The idea is to freeze the parfit down to -18℃ and then batter and deep-fry it and see how it turns out. If it is still frozen when the batter is golden or if it melts before this point there are variables that can be changed. It could be chilled to a different temperature. The oil temperature could be lowered or raised. The battered parfait could be finished off in the oven. By playing around with these elements, it should be possible to achieve the perfect results.
We froze the parfait into small cups. It took about an hour to freeze completely. Then carefully popped the parfaits out. I made a simple batter using sparkling water, flour, bicarbonate of soda and seasoning. I rolled the parfaits in flour and then dipped them in the batter and fried them at 190℃ until the batter was golden.

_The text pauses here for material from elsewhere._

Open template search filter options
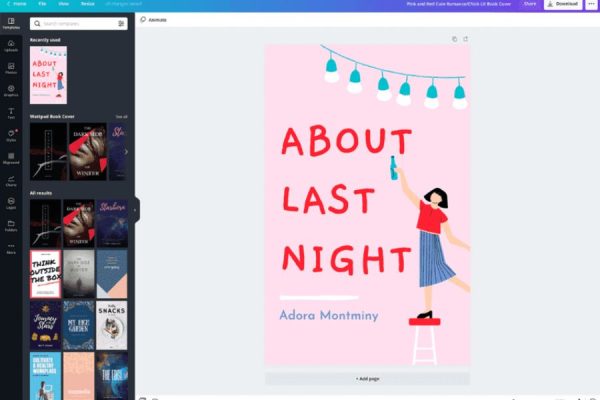coord(121,23)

The batter was lovely and golden after a couple of minutes but when I sliced one open the parfait was still frozen. This was a good result because it is a simple problem to solve. I turned to oil temperature down to 160℃. The aim being to cook the battered parfait for longer so that it would come up to temperature just as the outside was perfect. I cooked the next ball for a little longer and brought it out to find the parfait a little too warm this time and starting to melt. The final test was at 170℃ and produced the perfect result of set parfait surrounded by crispy, golden batter and it was delicious! Good news and next week we are going to be trying out some deep-fried ice cream to take the idea further…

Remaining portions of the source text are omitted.